When it comes to real estate, lease to own agreements sound like a great idea when you may not have a large down payment available, or you are unable to secure a mortgage. Oftentimes, you anticipate the ability to come up with a large down payment down the line, but you want to purchase a property now. If that’s the case, a lease to own agreement may be a good option for you. This would give you a period to perhaps raise your credit score, or save up money, in order to purchase a property in the future, while maintaining the property now.
With a lease to own agreement, you enter into a rental agreement for a certain period of time, with a right to purchase the property at the end. You are not the owner, but instead, you are the tenant during the period of the lease. You make certain rental payments until the expiration of the lease.
Once the lease expired, there are typically two types to purchase agreements: mandatory and option. In a mandatory purchase agreement, you are legally obligated to purchase the property at a certain period, while with an option agreement, you have the option to purchase the property, and not the obligation.
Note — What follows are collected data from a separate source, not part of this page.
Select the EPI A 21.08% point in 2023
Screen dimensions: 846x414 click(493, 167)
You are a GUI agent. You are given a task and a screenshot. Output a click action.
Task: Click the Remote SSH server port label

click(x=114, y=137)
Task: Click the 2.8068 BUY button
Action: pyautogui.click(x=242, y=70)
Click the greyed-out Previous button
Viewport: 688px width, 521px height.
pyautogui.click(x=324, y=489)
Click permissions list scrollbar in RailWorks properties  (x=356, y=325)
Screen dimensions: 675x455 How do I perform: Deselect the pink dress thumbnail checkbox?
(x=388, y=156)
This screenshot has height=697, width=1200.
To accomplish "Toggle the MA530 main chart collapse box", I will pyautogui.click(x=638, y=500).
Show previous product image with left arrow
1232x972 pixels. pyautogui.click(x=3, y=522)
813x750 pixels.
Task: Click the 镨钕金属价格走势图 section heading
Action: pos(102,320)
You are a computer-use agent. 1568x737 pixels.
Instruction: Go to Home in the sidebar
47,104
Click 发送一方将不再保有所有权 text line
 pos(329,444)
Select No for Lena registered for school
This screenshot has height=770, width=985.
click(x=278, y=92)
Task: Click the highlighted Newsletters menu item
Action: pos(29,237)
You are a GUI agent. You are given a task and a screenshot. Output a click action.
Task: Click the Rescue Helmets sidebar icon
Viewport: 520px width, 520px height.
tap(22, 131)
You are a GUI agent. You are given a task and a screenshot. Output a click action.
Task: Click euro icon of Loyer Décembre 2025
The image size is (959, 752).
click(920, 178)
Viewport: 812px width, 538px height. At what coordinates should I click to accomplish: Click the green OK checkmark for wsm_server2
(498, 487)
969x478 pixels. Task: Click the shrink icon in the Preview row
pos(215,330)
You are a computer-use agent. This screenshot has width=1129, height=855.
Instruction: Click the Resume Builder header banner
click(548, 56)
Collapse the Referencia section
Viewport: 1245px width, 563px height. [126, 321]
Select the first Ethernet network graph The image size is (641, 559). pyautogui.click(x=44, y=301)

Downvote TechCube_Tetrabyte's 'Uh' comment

That’s a huge difference.
While it sounds like a lease to own contract may be a good idea for you as the purchaser/tenant, there are certain items that you need to be aware of, because you could find yourself in a very difficult situation.
[Read: Contract Tip: Understanding the Offer]
First, there will likely be an upfront fee.
This fee is probably going to be less than the usual 10% that is required for a down payment with a mortgage, but it could still be substantial.
Second, you also need to be aware of whether any of your rental payments are going toward the purchase price.
That is the case in some instances, and definitely what you should push for if you are the purchaser/tenant.
Third, you may be required to perform maintenance on the property.
In this way, the agreement treats you more like an owner and not a tenant, shifting many of the obligations to you instead of the legal owner. Be sure you understand your rights.
Fourth, the price of the home.
Some lease to own agreements specify the price of the home, while others may state that the price of the home will be determined at the expiration of the lease. If there is an agreed-upon price when the agreement is initially signed, it will oftentimes be higher than the fair market value, as to deal with potential inflation and increase in home prices.
Finally, you are going to have a large payment due at some point in the future.
If you are going to need a mortgage, which is likely, you need to start doing what you must right away to secure that mortgage. Whether that’s eliminating debt or raising your credit score, you will know that date and at least the approximate amount you will need for the purchase agreement.
Lease to own agreements can be great, but you need to be extra careful when entering one. One of the key considerations is that you are not necessarily gaining any equity in the house. If you default on the lease, you will have to vacate the house, and likely lose any down payment, along with any amounts that may have been put toward the purchase price. And any improvements you made would also likely not benefit you. Additionally, if there was a mandatory purchase agreement, instead of an option, you could be on the hook for the price of the home. So, if you are going to enter into a lease to own agreement, be sure you understand all of the ins and outs of the agreement, and be sure you can afford it, and start planning.